Mintz is also widely known for her scholarship. She has been elected to Fellow Status of two divisions of the American Psychological Association (Counseling Psychology and Society for the Psychology of Women), signifying that she has made unusual and outstanding contributions and that her work has had a national impact on the field of psychology. For the first 20 plus years of her career, Mintz made her mark in researching eating disorders among women. She has been credited with bringing the notion of an eating disorder continuum to the field and in fact, one of her articles on this topic remains among the most highly cited in the field. She also authored an eating disorder assessment, which has been translated into approximately ten languages. Despite this success, in approximately 2009, Mintz switched focus and began to investigate the effectiveness of self-help books in general and those focused on sexual concerns in specific. Given that over 2000 self-help books are produced each year, the overwhelming majority of which are untested, and that Americans are more likely to turn to self-help than to seek the advice of professionals, Mintz believes this is a critically important endeavor.

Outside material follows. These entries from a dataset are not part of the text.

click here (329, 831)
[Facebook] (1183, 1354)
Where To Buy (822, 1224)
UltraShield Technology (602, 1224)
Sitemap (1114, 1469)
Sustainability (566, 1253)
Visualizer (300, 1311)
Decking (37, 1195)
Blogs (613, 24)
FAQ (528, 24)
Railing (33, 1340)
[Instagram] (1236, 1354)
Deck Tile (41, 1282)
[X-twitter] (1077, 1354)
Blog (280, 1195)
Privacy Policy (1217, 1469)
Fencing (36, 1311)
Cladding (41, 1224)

Along with researching self-help, Mintz also creates it. She is the author of an empirically validated popular press book for women struggling with low sexual desire. She also has a Psychology Today blog with a large following; for example, she has amassed over 37,000 hits on her blog in the last three months alone. Mintz is also frequently interviewed by the popular media, having appeared in such outlets as Oprah.com, Huffington Post.com, National Public Radio, and Prevention magazine, to mention a few. All told, Mintz has been quoted in the media well over 1,000 times. Mintz says she “loves to give Psychology away.”

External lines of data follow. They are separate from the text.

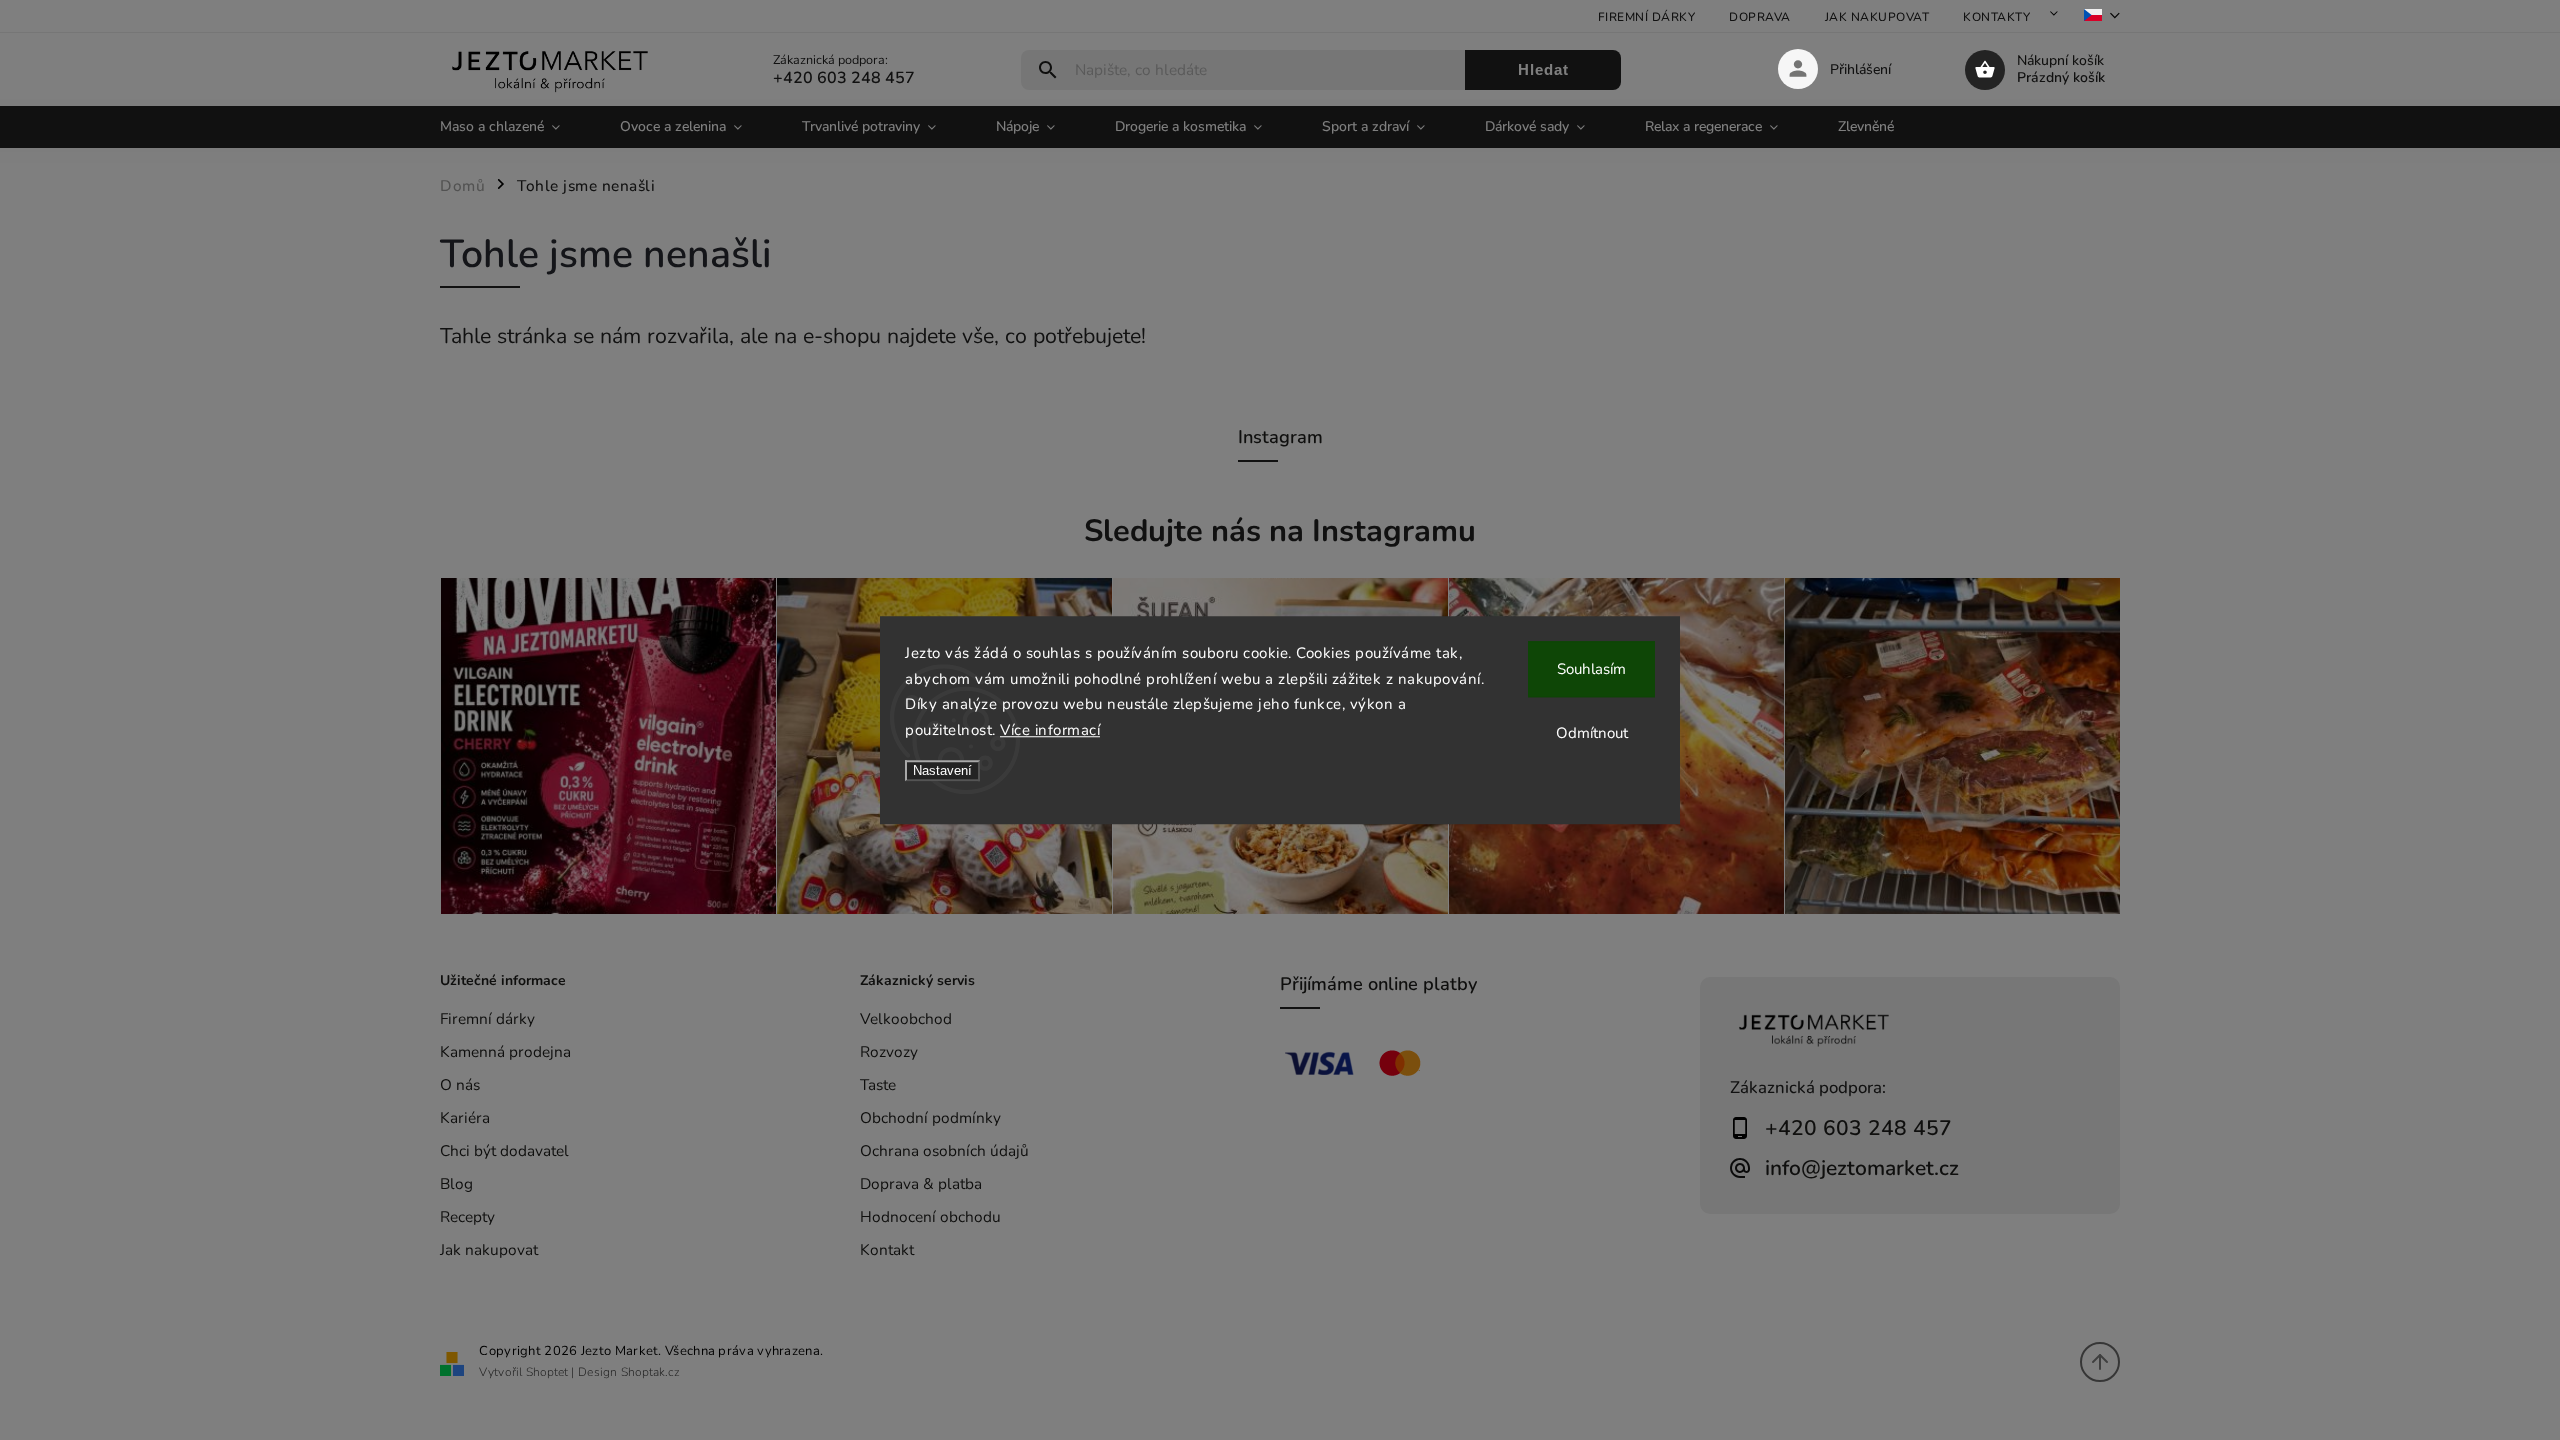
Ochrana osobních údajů (944, 1150)
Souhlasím (1591, 669)
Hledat (1543, 69)
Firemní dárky (1647, 17)
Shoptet (547, 1372)
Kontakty (1996, 17)
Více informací (1050, 730)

If you ask Mintz what is most important to her, however, she doesn’t list her many professional successes. It is meaningful relationships with others, including students, friends, and family, that are most significant to Mintz. Most important of all, she says, is her immediate family. Mintz has been married to Glenn Good, Dean of the College of Education, for over 25 years and says they only grow closer each year. Together, they have raised two loving, interesting, fun, and successful adult daughters, ages 21 and 24, who they love to spend time with.